Mas Goleman não foi o primeiro a defender essa tese. Os estudos sobre o assunto já duram cerca de 25 anos. Hoje, a exemplo de Goleman, muitos estudiosos estão convictos de que é preciso buscar um equilíbrio entre intelecto e emoções para se obter sucesso pessoal e profissional. O intelecto não pode dar o melhor de si sem a inteligência emocional, afirma Daniel Goleman.
A psicóloga clínica Nione Torres, de Londrina, que tem ministrado palestras e cursos sobre o assunto em várias cidades brasileiras defende que ser inteligente emocionalmente significa, principalmente, colocar os sentimentos e as emoções a nosso favor e não contra nós. É, portanto, uma competência a ser aprendida ao longo da vida, e isso nos dá a certeza de que temperamento não é destino, afirma.
Ela ressalta que a inteligência emocional partiu de estudos científicos sobre os circuitos cerebrais do ser humano. É um grito de alerta aos que ainda pensam que a racionalidade é o único aspecto responsável pelos nossos sucessos ou pelos nossos fracassos. Segundo a psicóloga, hoje vivemos o reflexo de uma cultura que por muitos anos investiu no intelecto, relegando a segundo plano o emocional.

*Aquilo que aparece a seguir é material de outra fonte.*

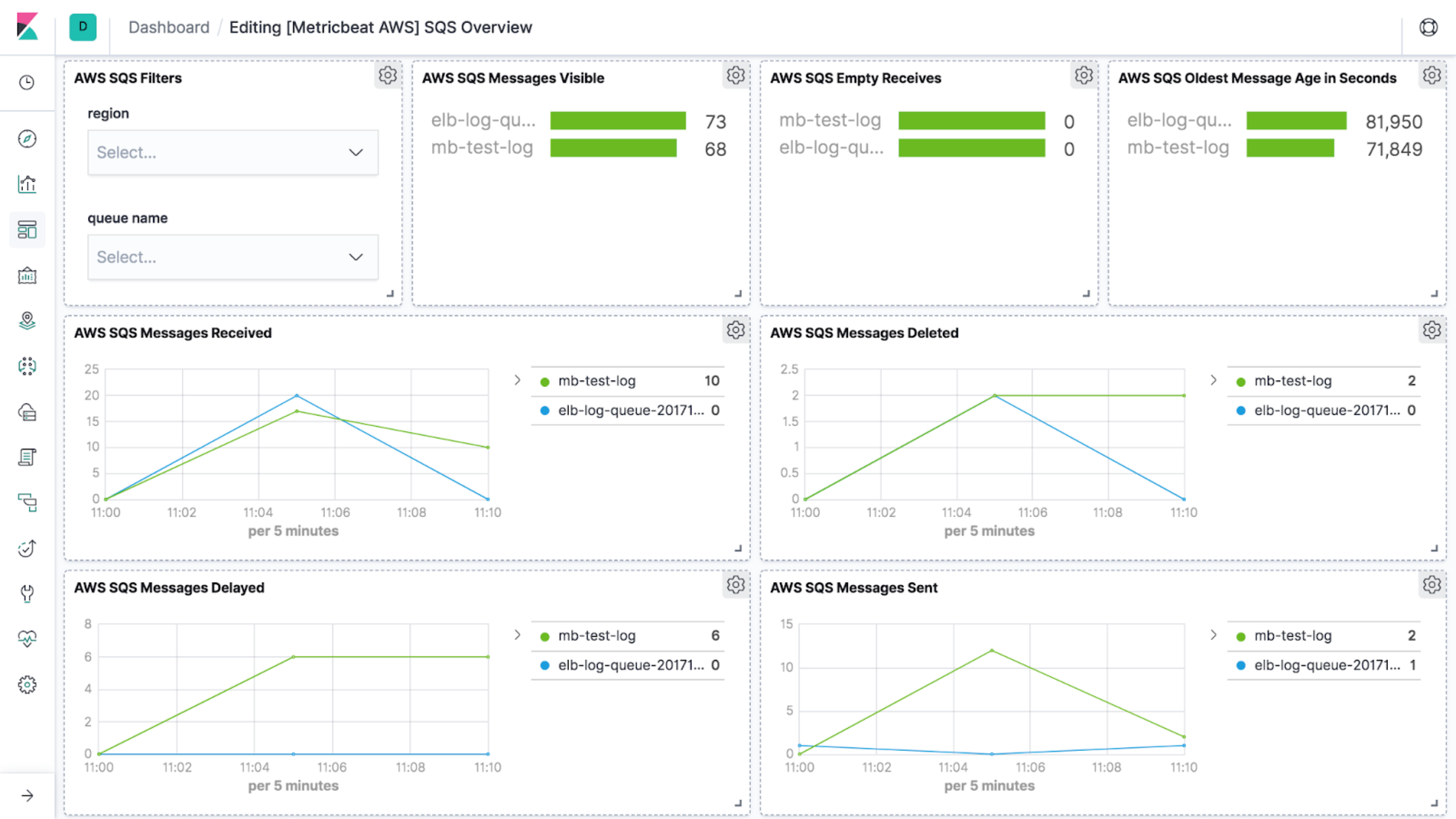Viewport: 1456px width, 819px height.
Task: Toggle elb-log-queue series in Messages Sent legend
Action: click(x=1323, y=665)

A crise que a humanidade atravessa com altos índices de crime, depressão, suicídio e abuso de drogas nos leva a refletir que isso são sintomas de uma sociedade em que a saúde emocional está extremamente fragilizada, e que a incapacidade de lidar com as próprias emoções pode destruir vidas, relacionamentos e acabar com carreiras promissoras, alerta.
Assertividade Nione Torres diz que o indivíduo inteligente emocionalmente desenvolve habilidades pessoais e interpessoais que o tornarão mais capaz de gerenciar sua vida no campo afetivo, social e profissional. Ela destaca que entre as habilidades interpessoais mais importantes a serem desenvolvidas está a assertividade. Ser assertivo significa saber expressar sentimentos, pensamentos e a empatia. É a habilidade de dizer não no momento certo e de estabelecer limites, o que tornará a pessoa mais segura nas suas escolhas profissionais e pessoais, afirma a psicóloga.
Por esse motivo, atualmente, as grandes organizações e empresas estão apostando mais na competência emocional do profissional do que na competência técnica. A técnica pode ser adquirida através de cursos e treinamentos, acrescenta. A valorização dessa habilidade fez com que muitas escolas norte-americanas incluíssem no currículo do ensino fundamental atividades que despertem na criança a inteligência emocional. No Brasil, a maioria dos cursos de pós-graduação já conta com disciplinas que visam desenvolver a competência emocional no indivíduo, informa Nione Torres.